The company announced new infrastructure tools optimized for A.I., including TPU v5e, the fifth generation of its tensor processing units for A.I. training and inferencing. With this version, Google is touting efficiency with a 2x improvement in training performance per dollar and a 2.5x improvement in inferencing performance per dollar, compared to the last generation. Overall, “Cloud TPU v5e consistently delivered up to 4X greater performance per dollar than comparable solutions in the market for running inference on our production ASR model,” reads the announcement blog post. Seeing as the high costs associated with training and then actually running A.I. models is one of the greatest hurdles and barriers to entry, along with accessing training data and compute power, we’re likely to be seeing even more focus on efficiency with future releases from Google and beyond. 

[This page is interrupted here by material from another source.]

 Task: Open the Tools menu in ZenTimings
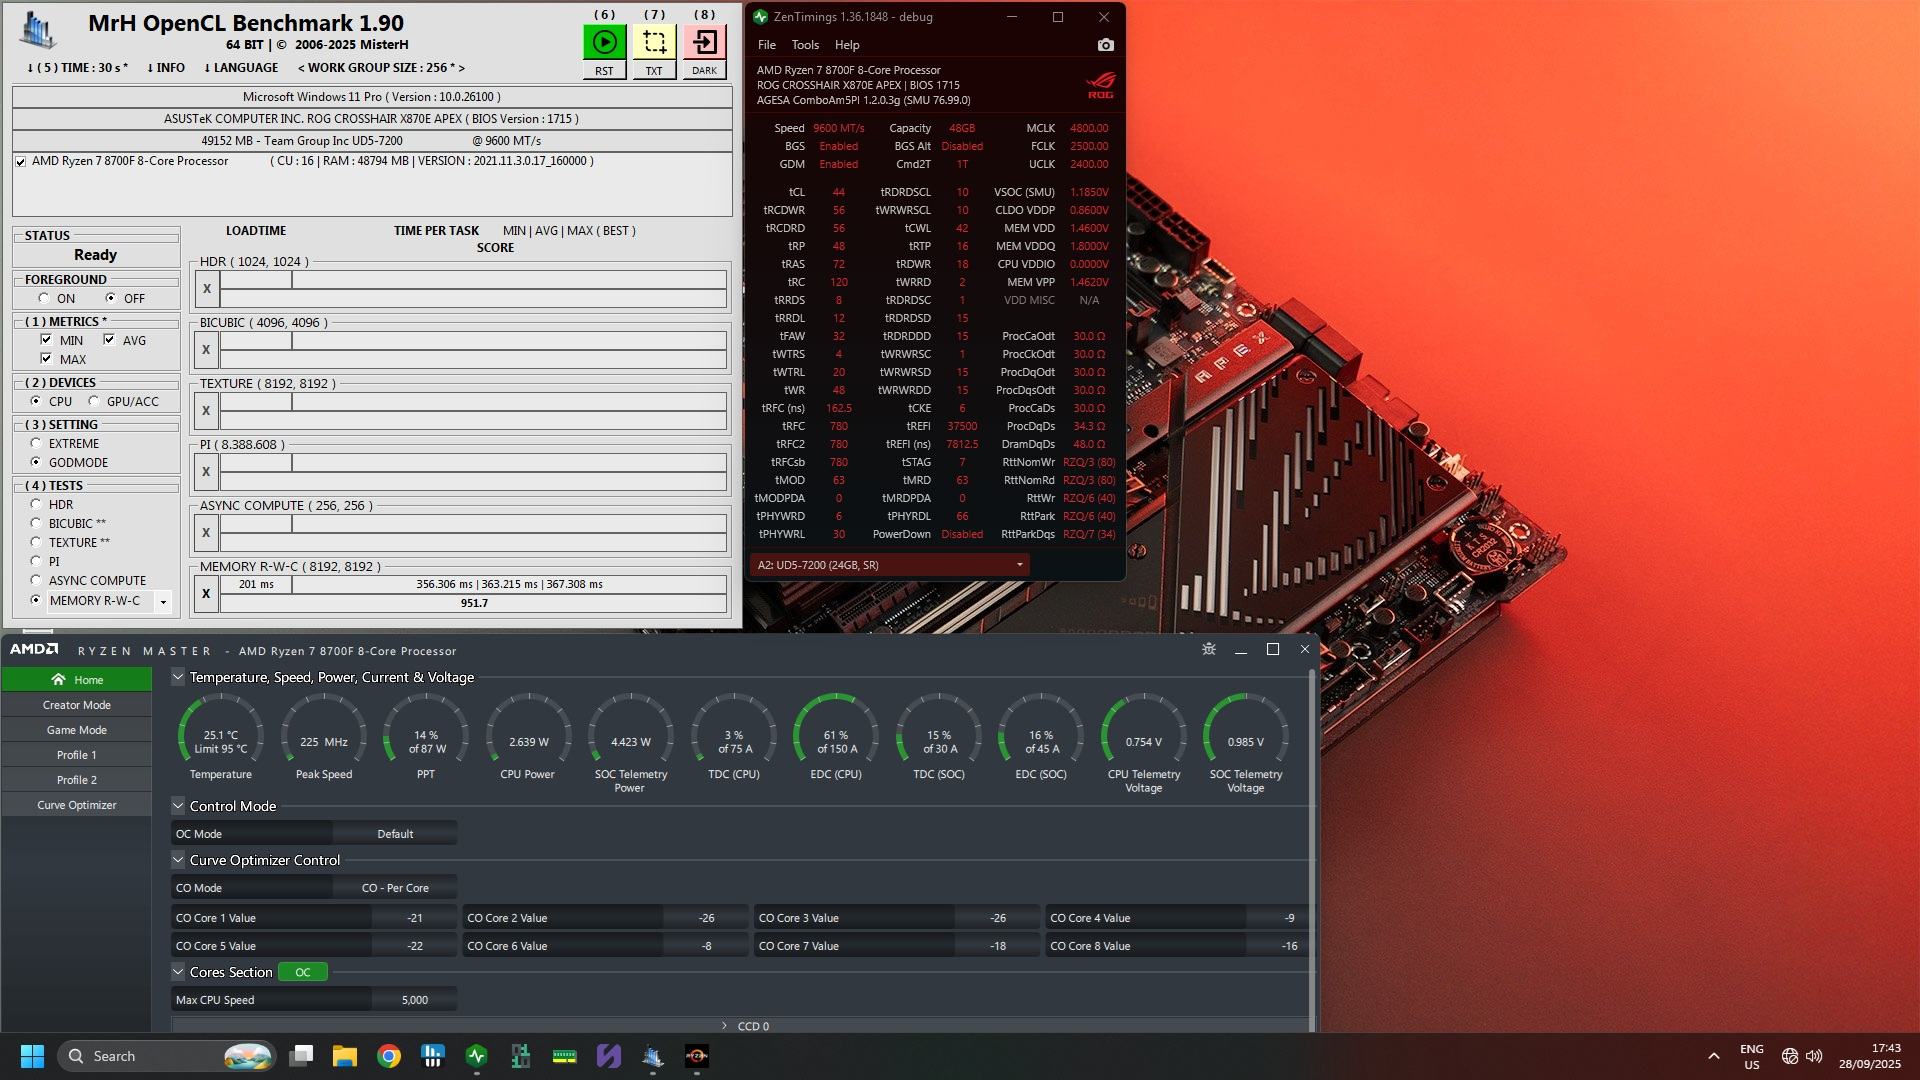tap(804, 45)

Google additionally announced several new models and tooling available in its Vertex AI cloud platform—including models from Meta (Llama 2 and Code Llama), Anthropic (Claude 2), and Falcon LLM, a popular open-source model from the Technology Innovative Institute. This means companies will be able to use these models for their own purposes from within Google’s platform, positioning the company as an all-in-one platform where customers can fulfill their cloud needs and access the major models driving the generative A.I. boom. 
Within Vertex, Google also announced digital watermarking powered by DeepMind SynthID. The company says this provides a “scalable approach to creating and identifying A.I.-generated images responsibly,” and claims it’s the first hyperscale cloud provider to offer this technology for A.I.-generated images. Digital watermarking has been increasingly thrown around as a solution to deciphering what’s human-made and what’s A.I.-made as our world quickly fills up with content generated by A.I., and this could be a first step in seeing if it actually works. 

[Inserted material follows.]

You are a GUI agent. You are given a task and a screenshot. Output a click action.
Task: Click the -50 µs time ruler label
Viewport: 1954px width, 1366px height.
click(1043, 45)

Additionally, Google announced new upgrades to its Duet AI experiences for Google Meet and Google Chat. Perhaps the most interesting is the new A.I.-powered note-taking features, wherein the app will summarize a meeting in real-time, provide action items, and save the notes as well as video clips of important moments from the meeting to Google Docs for future reference. If a participant is late to a meeting, they can even talk privately with a Google chatbot that will catch them up on what they missed—all while the meeting is still happening. Pretty much everyone agrees that meetings, well, suck. With features like these, we may soon be wondering if we need to have meetings at all. Or, if companies continue to have them, will we even need to show up?